Could you expand on this? Any examples would be appreciated.



Code examples abound on Stack Overflow, GitHub Gist, blog posts, etc. These may contain direct URL dependencies.

Example guiding users to include a Maven dependency: https://www.baeldung.com/guava-mapmaker#map-maker

There is some degree of assurance that this dependency won't last long in the Maven central repo, or any other user configured repository, if it contained malicious code. Obviously it is not foolproof and incidents happen, but without a centralized authority for package management, there is much less assurance that a package is not malicious


I find your concern valid.

Deno makes it easy to import from temporary places. However, this wouldn't be solved by having a centralized registry or a package manager like npm.
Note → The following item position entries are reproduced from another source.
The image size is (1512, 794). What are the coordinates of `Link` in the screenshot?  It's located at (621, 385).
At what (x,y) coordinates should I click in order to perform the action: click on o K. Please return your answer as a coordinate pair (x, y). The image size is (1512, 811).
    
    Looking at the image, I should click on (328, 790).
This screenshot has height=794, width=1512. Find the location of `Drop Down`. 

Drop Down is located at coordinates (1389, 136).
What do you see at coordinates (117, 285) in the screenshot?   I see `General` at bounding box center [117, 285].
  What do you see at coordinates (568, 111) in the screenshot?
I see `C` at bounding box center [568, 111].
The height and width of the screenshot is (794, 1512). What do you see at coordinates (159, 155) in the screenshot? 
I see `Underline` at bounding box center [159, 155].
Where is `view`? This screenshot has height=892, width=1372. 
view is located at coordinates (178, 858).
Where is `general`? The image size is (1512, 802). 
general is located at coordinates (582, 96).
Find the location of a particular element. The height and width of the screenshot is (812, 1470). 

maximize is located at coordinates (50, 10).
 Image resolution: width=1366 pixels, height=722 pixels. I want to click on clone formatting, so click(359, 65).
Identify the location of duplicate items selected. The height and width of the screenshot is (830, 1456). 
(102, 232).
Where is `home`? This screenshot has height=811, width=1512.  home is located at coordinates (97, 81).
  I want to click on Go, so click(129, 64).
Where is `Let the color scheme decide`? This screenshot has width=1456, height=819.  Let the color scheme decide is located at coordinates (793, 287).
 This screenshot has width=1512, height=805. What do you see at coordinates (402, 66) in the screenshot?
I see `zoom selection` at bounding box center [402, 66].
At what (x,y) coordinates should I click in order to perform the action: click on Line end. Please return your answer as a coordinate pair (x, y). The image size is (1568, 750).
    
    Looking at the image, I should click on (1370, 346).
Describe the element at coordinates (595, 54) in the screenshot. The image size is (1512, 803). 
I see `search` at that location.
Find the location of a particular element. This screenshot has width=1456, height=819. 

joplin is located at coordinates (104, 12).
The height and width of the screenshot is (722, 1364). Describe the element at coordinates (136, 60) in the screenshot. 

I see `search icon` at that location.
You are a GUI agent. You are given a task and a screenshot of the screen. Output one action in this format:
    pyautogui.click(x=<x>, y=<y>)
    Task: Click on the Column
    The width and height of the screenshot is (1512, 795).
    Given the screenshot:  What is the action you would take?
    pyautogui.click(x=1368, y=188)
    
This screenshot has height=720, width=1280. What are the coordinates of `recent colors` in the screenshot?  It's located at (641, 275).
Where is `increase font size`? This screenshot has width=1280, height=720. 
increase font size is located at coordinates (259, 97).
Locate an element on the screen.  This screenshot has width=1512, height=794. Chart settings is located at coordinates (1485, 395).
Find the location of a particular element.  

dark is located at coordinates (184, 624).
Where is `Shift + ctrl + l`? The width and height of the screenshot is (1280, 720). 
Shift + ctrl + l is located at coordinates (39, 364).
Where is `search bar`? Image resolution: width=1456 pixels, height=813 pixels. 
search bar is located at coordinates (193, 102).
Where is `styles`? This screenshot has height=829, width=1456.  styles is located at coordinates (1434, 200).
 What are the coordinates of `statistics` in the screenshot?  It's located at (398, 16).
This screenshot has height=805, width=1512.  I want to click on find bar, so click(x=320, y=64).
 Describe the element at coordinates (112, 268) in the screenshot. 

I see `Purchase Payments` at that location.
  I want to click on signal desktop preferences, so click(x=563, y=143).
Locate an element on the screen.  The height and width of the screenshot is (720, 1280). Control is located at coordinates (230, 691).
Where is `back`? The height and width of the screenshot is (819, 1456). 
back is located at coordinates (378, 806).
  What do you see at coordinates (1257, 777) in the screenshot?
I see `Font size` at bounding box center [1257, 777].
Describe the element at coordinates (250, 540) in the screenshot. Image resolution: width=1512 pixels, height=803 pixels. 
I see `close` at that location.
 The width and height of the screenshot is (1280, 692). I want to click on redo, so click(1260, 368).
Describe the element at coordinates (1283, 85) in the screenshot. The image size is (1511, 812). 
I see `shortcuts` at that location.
Npm can install from git repos and registries other than npmjs.

Having a package on npm by its own doesn't make it any less malicious.

A solution would be to enforce registries you can import from and fail if it's outside that.


if you can magically copy and paste in code that also includes a dependency then you might have just screwed yourself if you didn't read the code of said dep (or even if you did, maybe you missed something) if it just looks like a comment then maybe your team missed it in review. its harder to reason about deps that live in deep modules.


But if you just paste and execute code you found on the internet willy nilly, you're in trouble no matter what the plattform.